By the way, I don’t think I’ve mentioned that we also use an AMAZING app called “You Need a Budget”. It’s $99/year and it is worth every single penny. It is basically like having digital cash envelopes. You see in real time how much money you have left, it manually imports transactions (most of the time, unless the bank is jacked up), and you can set goals. Plus you can look at your money history, as far as net worth and debts paid. This isn’t a paid post or anything, I just really love the heck of them! I had an issue at the beginning of the year, and it took a long time to get fixed (not their fault), and they gave me an extra free month for my trouble. Seriously go check them out if you need a starting point! www.youneedabudget.com

Another aspect of Dave Ramsey’s baby steps we adhere to pretty strictly is keeping our emergency fund at $1,000. If an emergency comes up where we have to dip into it, all debt-snowballing goes on hold until we can replenish the emergency fund. It has saved our tails SO MANY TIMES. 

I guess you don’t have to be living in an RV to apply these budgeting ideas, but living in an unsteady environment where things are constantly breaking definitely motivated us to stick to this! 
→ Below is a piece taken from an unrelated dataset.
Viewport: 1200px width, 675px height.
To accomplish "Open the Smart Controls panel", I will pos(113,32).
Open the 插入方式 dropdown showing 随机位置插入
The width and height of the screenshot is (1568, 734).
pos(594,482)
It has not been easy. There have been months where something catastrophic has broken and we’ve had to fix it. Our A/C units went out in July (great, the hottest part of the year in the hottest part of the country. fantastic). We ended up converting to a mini-split heat and air pump, which had us out about $1200 bones. That was the very last thing we put on my credit card before we started getting really serious about our cycle of debt.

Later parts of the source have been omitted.